Und der Gewinner ist…
Zur feierlichen Siegerehrung trafen sich, am Ende jeder Sendung, die beiden Teilnehmerinnen auf einem improvisierten Laufsteg wieder. Dieser war in der Mitte durch einen Vorhang geteilt, damit der Zuschauer den Eindruck bekommen sollte, sie hätten sich gegenseitig vorher nicht gesehen. Irgendwie erinnerte diese Vorgehensweise an die Mülltrennung. Der vorher mühsam in getrennte Behältnisse einsortierte Müll wird am Ende in einer gemeinsamen Verbrennungsanlage entsorgt. Unter dem tosenden Beifall der aus allen Ecken der Republik heran gekarrten Verwandtschaft wird dann entschieden, ob Mutter oder Tochter nun the hottest woman in town ist. Selten hat der Fernsehzuschauer eine kompetentere Jury erlebt.
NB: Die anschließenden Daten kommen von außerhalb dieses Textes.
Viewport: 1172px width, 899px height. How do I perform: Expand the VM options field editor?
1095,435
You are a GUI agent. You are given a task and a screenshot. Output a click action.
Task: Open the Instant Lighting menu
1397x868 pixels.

Da ist einerseits der lange verschollen geglaubte Onkel, der seine besten Jahre in einer Besserungsanstalt im Bayrischen Wald verbracht hat und andererseits die aus einer inzestösen Beziehung stammende Cousine, die jetzt ihr fachliches Urteil abgeben darf. Das gesamte Voting wird begleitet durch den immer grinsenden Guido, der durchaus die Rolle der Grinsekatze aus Alice im Wunderland verkörpern könnte, wenn er denn behaarter wäre.
Kritik
Das anerkannte Fachblatt für Evolutionsbiologie, die BILD-Zeitung, brachte mit der Schlagzeile Kretschmer, du Ei! treffend auf den Punkt, was im zugehörigen Artikel in der gewohnt neutralen Art untermauert wurde. Vorgehalten wurde Kretschmer unter anderem, die durchaus vorhandenen Vorzüge reifer Frauen nicht genügend herausgestellt zu haben. Die BILD unterstellt ihm damit, auf den allgemeinen Zug des Jugendwahns aufzuspringen und damit die abschließende Bewertung zu beeinflussen. Außerdem gäbe es in der Sendung zu wenig Titten. Die Heimatbasis von Alice Schwarzer, wenn es um den Krieg gegen die Männlichkeit oder andere feministische Kämpfe geht, die Zeitschrift EMMA nahm ebenfalls für Kretschmer und seinen Eiersalat einen Artikel in eine ihrer Ausgaben auf. Kretschmer wird hier als Chauvinist angeklagt und natürlich sind dem Magazin zu viele Titten im Spiel. Es wird gefordert, sowohl über diese Weiblichkeitsmerkmale, wie auch über Kretschmers Kopf, schwarze Balken ein zu blenden.